I once happened to become acquainted with Robert, a classical guitar teacher whose obsession gave rise to a most unpleasant key feature. His fixation on his musical discipline was such that it spilled over into his daily affairs, apparently making normal hygenic functions seem unnecessary. Although his speech was eloquent, and his teeth pristine; his hair was stringy and oily, his beard unkempt, and his clothing unwashed. He wore these sandals that appeared to be taken from the corpse of Moses, and all of his nails were in need of attention. He was generally accompained by a very pungent aroma. I felt he looked out of place without military fatigues and a cigar.
One day, he came into the music store in which I worked. ‘Sven, I’m in need of several good metronomes, and I am hoping that your establishment might be capable of satisfying my needs.’ (For those who may wonder, my name is not Sven, but that was the name which I’d chosen for my name tags during my ten-plus year tenure in retail.)
‘What sort of fire do you require, Squire?’ I asked with typical Cyrano de Bergerac bent. (Everybody who knows me would have known what I really meant.)
‘Well, it mustn’t be one of the analogue sort, ‘ he said (if only to irritate me), ‘only the digital ones will do; I attempt to impart perfect timing in my students, and I expect no less from the time-pieces that I provide them with.’
I looked him over. ‘For pause, the pendulum served Segovia satisfactorily. Now what once befitted the boss bumbles the bookmen?’ I touched a finger to my cheek, cutting my eyes skyward for effect.

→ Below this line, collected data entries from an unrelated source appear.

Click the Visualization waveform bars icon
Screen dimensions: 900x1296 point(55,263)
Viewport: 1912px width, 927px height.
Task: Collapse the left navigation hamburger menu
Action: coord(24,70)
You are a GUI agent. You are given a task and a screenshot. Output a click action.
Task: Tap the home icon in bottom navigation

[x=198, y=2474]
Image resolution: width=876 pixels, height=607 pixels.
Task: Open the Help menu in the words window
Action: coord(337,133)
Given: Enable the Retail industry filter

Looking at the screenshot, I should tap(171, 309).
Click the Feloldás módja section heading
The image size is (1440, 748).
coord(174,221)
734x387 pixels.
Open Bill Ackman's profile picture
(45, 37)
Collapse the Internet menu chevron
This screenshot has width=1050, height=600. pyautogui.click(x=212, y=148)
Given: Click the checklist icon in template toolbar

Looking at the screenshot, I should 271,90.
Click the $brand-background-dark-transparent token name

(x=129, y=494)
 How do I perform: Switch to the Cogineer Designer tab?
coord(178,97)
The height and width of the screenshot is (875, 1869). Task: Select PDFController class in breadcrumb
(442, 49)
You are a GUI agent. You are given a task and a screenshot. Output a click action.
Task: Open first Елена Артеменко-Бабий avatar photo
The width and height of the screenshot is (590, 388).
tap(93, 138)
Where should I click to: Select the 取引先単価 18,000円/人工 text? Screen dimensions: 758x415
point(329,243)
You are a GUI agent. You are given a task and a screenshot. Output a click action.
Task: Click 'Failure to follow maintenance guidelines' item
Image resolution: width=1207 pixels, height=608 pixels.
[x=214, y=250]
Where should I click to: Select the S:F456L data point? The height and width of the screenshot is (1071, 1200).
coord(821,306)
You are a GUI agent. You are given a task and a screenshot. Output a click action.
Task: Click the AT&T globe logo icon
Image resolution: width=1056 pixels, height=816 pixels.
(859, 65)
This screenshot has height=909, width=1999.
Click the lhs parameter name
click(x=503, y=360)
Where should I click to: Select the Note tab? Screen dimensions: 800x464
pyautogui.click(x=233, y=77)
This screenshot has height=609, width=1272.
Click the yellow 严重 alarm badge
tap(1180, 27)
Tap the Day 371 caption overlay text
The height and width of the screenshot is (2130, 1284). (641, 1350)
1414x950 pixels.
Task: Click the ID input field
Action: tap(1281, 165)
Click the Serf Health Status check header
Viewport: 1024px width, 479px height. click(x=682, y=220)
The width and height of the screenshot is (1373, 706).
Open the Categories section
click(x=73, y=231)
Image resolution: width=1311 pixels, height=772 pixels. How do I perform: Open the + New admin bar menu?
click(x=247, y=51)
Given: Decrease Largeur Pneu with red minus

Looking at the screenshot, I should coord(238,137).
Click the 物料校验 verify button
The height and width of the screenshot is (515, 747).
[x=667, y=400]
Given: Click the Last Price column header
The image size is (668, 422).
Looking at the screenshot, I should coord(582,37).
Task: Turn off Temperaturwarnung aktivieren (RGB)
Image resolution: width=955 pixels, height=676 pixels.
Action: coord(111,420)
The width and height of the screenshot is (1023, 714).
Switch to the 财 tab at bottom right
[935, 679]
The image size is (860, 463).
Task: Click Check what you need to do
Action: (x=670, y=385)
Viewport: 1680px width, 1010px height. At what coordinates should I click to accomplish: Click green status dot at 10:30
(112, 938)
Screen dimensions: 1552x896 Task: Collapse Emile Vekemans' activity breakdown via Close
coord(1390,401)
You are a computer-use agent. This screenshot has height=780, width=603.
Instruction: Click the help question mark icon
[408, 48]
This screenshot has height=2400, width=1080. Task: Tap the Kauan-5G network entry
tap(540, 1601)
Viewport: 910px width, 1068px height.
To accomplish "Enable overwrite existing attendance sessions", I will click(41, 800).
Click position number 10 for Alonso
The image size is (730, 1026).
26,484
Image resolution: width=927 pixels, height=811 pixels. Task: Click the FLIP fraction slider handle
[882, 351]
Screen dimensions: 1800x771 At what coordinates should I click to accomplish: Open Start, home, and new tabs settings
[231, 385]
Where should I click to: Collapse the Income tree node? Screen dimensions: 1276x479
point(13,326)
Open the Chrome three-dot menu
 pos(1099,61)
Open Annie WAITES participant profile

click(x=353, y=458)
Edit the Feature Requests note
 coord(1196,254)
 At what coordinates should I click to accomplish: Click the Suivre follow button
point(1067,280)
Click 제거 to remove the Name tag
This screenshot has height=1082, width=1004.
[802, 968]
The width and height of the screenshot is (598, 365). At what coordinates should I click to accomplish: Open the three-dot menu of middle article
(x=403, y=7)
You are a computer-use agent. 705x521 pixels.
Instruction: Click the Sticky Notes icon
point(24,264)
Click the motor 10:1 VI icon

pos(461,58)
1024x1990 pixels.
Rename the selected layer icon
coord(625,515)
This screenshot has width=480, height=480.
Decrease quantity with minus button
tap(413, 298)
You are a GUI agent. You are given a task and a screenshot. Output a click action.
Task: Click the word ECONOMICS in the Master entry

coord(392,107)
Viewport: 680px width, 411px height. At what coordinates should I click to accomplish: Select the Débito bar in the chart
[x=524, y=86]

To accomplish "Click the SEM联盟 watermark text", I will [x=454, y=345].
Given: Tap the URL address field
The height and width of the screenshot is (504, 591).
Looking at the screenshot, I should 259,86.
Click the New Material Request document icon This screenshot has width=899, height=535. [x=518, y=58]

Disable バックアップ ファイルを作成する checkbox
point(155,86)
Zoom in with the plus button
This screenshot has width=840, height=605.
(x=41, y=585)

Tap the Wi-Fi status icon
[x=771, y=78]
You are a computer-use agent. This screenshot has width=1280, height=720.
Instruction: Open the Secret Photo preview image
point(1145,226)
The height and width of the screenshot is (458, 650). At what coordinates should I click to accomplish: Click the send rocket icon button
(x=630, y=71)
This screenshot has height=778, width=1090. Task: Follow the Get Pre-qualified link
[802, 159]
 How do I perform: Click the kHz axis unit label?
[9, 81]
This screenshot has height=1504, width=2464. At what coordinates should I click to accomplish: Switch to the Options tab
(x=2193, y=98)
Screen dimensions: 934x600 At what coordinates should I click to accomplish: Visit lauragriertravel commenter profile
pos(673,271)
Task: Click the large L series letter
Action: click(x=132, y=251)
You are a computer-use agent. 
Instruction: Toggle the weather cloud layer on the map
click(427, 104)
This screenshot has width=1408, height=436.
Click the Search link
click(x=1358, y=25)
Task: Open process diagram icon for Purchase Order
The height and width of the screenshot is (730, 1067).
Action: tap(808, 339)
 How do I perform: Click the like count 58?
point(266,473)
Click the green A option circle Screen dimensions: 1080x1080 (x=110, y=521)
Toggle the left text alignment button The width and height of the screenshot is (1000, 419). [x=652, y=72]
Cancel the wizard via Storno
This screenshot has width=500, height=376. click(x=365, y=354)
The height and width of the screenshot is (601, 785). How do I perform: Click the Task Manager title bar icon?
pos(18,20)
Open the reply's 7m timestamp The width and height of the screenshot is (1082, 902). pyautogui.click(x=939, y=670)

‘I can tell the difference!’ he huffed and puffed. ‘Neither my students nor I are bumbled, as you put it. With all respect to the maestro, digital precisions have made the pendulum obsolete.’
‘So your skills, Castro, deals killing blows to those of the Maestro?’
He protested with the demur of a lemur, to such extent that Dennis, the owner of the store, made a rare emergence from his official retreat. ‘What’s going on out here? What’s wrong?’
‘The sun is on fire! He says we’ll expire!’ I told him, pointing at Robert.
The look of indignity on Robert’s face became one of bewilderment. ‘This asshole won’t sell me a metronome without giving me the third degree in verse,’ he explained to Dennis the Penis.
‘Everyone learns from third degree burns.’ I interposed.
The owner began to make excuses for me and told Robert that he’d fired me over a month ago, but that I continued to show up to work.
I returned to the task I’d been attempting all morning, with Dennis tending to Robert’s needs and putting his feelings right. ‘Have a good morning, Your Weirdness,’ he shot at me upon departing.
‘Bye-bye, Fry Guy.’ I was heard to reply.
Dennis turned, pointing toward the door with his hand held close to his torso, whisper-hissing,’You know that guy?’
‘Something inside has soured and died?’ I anticipated.
Dennis lowered his voice, ‘He fuckin’ stinks!’ he winced, heading back to his office. ‘Oh, by the way, you’re fired.’ he called out before re-entering.
Dennis was a horn-hating trumpet player. But then, everybody has their hang-ups, right?
Just don’t allow it to become an obsession.